So the story goes, the person (Carl) who brought this album to my attention had come across it like this; while away on a camping trip far out in the wilderness at Daicey Pond at Baxter State Park in Maine, he meets a park ranger who records music with his friend under the name rural electric. They run their amps off of a generator since they’re too far off the grid to get electricity, hence the band’s name. They record and release an album on a practically non-existent local label in 2002 only to disappear back into the land of moose and conifers.

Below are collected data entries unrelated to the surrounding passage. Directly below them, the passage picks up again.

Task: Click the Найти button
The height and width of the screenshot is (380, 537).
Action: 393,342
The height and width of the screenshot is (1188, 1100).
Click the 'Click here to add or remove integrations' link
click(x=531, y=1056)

You imagine a band with a story like this being “discovered” years later, their album reissued and their status raised to the level of “lost classic” or something of that nature. In reality it seems unlikely that that scenario would play itself out but nonetheless rural electric is an act deserving of at least a little attention. Self-described as, “a guitar-wielding fuzz-folk combo.” I got this off their website which means at the least, that they are not SO rural as to not realize the pro’s of a band page on the internet. I wouldn’t describe the music so much as fuzz-folk as I would more of a straight up lo-fi college rock sound circa 1985. Don’t think that’s an insult though. The only thing that doesn’t really do it for me is a lack of consistency amongst the album’s 11 tracks. Aside from that these boys are capable of writing some really nice tunes.
The album opens with your life was too good, by no means a bad song but has that sound like someone got a little too happy over-dubbing with the 8-track, the result inevitably winds up sounding cluttered and busy. The second cut however, nicest house on the block is a beauty. Two guitars a little drone in the background great restrained solo towards the end of the track. To go back to the college rock sound reference, it conjures up some of R.E.M.’s slower moments or the Innocence Mission sans the female vocals.
Company town is like a cursory audio history of a once mighty mill town, fallen into decay and much later revitalized by a post-industrial economy. There’s a certain authenticity to the track that comes only from those who have seen it happen. On the grange a single banjo is plucked over some hastily played out of tune piano, a field recording of an auctioneer’s voice falls in and out of the mix.
With subject matter ranging from corn, to snow, to a mechanics work jacket, rural electric sing with an acute awareness of the landscape and the world they inhabit. What make them unique is that they have a decidedly indie-rock take on it in a land where some towns don’t even have names let alone any rock bands.